European Council, May 2009

It became clear early on that Greece would need access to serious funds and fast in order to stave off a loan default of epic proportions. It wasn’t clear however that the money needed to come from within the European Union, whether it be in the form of ‘Union assistance’ or a bilateral arrangement. Europe doesn’t need outside help was the line from Jean-Claude Trichet, President of the European Central Bank, as he knocked all suggestions that the International Monetary Fund (IMF) would step in and bail out the stricken Greeks.

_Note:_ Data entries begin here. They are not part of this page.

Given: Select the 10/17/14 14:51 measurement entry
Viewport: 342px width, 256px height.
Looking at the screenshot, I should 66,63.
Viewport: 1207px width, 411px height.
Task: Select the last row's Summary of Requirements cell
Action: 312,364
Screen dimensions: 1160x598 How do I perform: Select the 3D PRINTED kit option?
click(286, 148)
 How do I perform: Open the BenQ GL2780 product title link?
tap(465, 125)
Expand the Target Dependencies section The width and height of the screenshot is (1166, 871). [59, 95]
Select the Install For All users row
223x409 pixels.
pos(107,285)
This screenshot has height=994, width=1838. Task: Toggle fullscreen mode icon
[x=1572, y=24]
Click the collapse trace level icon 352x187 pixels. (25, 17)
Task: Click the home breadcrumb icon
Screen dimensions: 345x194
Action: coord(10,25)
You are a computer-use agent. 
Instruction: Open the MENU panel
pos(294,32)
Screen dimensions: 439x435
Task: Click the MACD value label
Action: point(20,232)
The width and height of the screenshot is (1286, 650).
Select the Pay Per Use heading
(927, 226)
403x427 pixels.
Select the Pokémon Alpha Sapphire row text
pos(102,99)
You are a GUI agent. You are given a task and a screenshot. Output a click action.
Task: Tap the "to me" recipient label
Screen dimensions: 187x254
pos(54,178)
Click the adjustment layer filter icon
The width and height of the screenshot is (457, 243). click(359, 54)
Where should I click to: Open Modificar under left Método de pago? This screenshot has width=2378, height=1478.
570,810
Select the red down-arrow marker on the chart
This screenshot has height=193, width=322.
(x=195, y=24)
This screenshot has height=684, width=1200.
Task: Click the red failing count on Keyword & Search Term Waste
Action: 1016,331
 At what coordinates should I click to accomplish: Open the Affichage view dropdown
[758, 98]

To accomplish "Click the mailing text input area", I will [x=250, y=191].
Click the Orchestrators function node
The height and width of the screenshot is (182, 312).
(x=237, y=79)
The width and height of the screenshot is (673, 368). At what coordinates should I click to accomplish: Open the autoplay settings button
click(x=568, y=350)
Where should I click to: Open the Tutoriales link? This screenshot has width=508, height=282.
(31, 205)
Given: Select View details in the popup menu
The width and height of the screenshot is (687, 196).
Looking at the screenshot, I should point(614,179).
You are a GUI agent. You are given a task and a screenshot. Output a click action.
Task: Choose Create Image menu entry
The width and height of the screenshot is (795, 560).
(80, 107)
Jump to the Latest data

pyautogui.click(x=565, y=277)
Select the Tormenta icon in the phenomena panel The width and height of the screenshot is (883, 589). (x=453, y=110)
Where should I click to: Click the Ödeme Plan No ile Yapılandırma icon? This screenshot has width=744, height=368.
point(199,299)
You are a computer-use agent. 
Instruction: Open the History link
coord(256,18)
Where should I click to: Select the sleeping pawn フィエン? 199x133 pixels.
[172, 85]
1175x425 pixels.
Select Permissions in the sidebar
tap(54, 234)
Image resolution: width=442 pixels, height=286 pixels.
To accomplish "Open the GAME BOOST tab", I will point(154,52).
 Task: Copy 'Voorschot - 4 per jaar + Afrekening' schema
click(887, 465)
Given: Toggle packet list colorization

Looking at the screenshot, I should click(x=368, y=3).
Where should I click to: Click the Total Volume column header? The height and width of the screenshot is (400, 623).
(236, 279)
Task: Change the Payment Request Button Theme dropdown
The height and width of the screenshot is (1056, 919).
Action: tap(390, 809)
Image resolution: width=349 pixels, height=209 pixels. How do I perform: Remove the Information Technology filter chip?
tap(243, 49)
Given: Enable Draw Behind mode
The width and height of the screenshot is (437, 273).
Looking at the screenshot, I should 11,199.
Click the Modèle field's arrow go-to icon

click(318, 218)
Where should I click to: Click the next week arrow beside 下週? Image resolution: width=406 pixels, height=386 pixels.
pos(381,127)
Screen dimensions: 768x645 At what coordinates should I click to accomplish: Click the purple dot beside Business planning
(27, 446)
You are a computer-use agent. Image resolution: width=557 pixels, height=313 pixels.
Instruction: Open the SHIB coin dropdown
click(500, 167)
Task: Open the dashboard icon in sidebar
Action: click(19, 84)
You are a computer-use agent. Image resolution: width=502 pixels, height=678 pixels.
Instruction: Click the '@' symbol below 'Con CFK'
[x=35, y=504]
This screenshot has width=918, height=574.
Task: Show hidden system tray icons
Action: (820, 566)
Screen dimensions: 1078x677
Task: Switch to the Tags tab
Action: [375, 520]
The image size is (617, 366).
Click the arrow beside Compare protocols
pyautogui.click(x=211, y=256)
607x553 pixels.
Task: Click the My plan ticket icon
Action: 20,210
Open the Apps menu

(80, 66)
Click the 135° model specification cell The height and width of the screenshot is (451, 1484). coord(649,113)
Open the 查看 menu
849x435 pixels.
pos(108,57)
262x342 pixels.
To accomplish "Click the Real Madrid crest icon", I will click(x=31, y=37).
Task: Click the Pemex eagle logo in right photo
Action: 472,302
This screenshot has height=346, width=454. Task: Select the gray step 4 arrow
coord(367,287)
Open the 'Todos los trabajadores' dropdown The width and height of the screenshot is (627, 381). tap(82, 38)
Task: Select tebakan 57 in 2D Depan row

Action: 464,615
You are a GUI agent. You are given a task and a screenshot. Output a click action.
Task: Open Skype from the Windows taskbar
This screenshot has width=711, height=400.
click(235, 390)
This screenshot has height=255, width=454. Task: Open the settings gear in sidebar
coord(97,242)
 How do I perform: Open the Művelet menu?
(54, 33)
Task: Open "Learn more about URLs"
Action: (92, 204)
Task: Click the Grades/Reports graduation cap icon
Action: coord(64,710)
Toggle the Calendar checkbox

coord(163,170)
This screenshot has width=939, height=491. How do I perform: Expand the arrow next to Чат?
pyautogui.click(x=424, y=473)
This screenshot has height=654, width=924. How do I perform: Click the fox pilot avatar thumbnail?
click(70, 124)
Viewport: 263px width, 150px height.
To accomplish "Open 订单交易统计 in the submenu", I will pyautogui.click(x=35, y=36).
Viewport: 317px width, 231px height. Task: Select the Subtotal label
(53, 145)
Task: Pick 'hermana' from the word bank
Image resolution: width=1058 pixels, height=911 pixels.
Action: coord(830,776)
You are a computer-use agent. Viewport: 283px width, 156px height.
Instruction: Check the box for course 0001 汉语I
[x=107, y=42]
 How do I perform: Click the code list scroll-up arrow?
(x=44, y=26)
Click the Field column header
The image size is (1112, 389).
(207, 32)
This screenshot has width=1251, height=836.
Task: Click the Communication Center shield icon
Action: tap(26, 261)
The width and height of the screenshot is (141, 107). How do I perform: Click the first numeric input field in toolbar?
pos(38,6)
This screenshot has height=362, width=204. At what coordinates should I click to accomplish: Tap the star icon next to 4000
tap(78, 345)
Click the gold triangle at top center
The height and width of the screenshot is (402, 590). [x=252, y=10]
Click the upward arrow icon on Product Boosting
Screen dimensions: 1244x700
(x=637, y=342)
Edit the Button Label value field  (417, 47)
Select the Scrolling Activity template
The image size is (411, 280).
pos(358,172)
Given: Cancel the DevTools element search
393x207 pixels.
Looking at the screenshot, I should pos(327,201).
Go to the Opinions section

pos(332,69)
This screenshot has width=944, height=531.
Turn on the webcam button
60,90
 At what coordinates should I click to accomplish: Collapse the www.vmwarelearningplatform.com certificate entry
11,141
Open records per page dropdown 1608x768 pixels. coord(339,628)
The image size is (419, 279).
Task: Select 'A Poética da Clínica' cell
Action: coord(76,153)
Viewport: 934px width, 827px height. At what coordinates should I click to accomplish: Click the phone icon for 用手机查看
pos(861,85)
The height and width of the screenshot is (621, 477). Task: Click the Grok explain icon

“I do not trust that it would be appropriate to have the introduction of the IMF as a supplier of help through standby or through any kind of such help.”
Jean-Claude Trichet, President of the European Central Bank

Out of our Hands
Determined to maintain control of internal financial matters, the Greek crisis has shown the European Union under the Lisbon Treaty to be anxious to spread its wings. Indeed, the current EU President has expressed support for some form of supranational economic governance of Europe.

Under the Lisbon Treaty
the European Council has been
bestowed with the power to
remotely govern the finances of
one of it’s Member States

“Recent developments in the euro area highlight the urgent need to strengthen our economic governance.”
President of the European Council, Herman Van Rompuy

Article 126 of the Lisbon Treaty highlights the procedures under which the European Council can, in essence, seize control of a ‘troubled’ Member State’s finances. In cases of ‘excessive deficit’, the Council shall address ‘recommendations’ to the Member State in question ‘with a view to bringing th(e) situation to an end within a given period’. If these recommendations are not heeded, the Council may make such recommendations public. If a Member State persists in ignoring these recommendations, the Council may ‘give notice to the Member State to take, within a specified time limit, measures for the deficit reduction which is judged necessary by the Council in order to remedy the situation.’ These measures are undertaken ‘without taking into account the vote of the member of the Council representing the Member State concerned.’
It appears to be clear: under the Lisbon Treaty the European Council has been bestowed with the power to remotely govern the finances of one of it’s Member States without the input of that state itself, the European Parliament or even the European Central Bank. Unprecedented, and perhaps unforeseen, the Greek dilemma has undoubtedly shown who’s boss in Europe ... the only question is: who is next?

In Defence of the Euro

Many would argue that such a bailout had to occur, that Europe should go to any length to protect the euro. A reluctance to allow external parties, such as the IMF, to come to the rescue of Greece has shown a certain ruthless determination on the part of the European Union to resolve financial problems internally and do whatever it takes to protect the euro. In this case, however, it has become apparent that the funds and security required by Greece necessitated intervention from the IMF and a joint IMF-EU rescue is currently on the cards. In a rare show of disunity, reluctant to commit cash to an assistance plan and facing angry voters, Germany’s Angela Merkel challenged an EU-funded bailout on the grounds that Greece’s problems were ‘home-grown’ and called for countries that repeatedly ignored EU rules to be expelled from the Eurozone. The future of Greece remains uncertain.

There is, however, a much larger question at stake here. This episode has highlighted the powers bestowed on the European Council in particular to step in and take control of a sovereign nation’s finances, irrespective of their support for such an intervention. The method of ‘recommendations’ to problematic Member States, via a majority vote that may disregard the vote of the Member State in question, has drawn attention to the wide-ranging new powers invested in the Council by the Lisbon Treaty. Conceived as last resort perhaps, but at what cost to state sovereignty?

Just what else is hidden in the fine print? Is this perhaps an ominous precedent of things to come?

Rhodri Oliver is a physics student at Imperial College who, amongst other things, enjoys debating and learning to fly.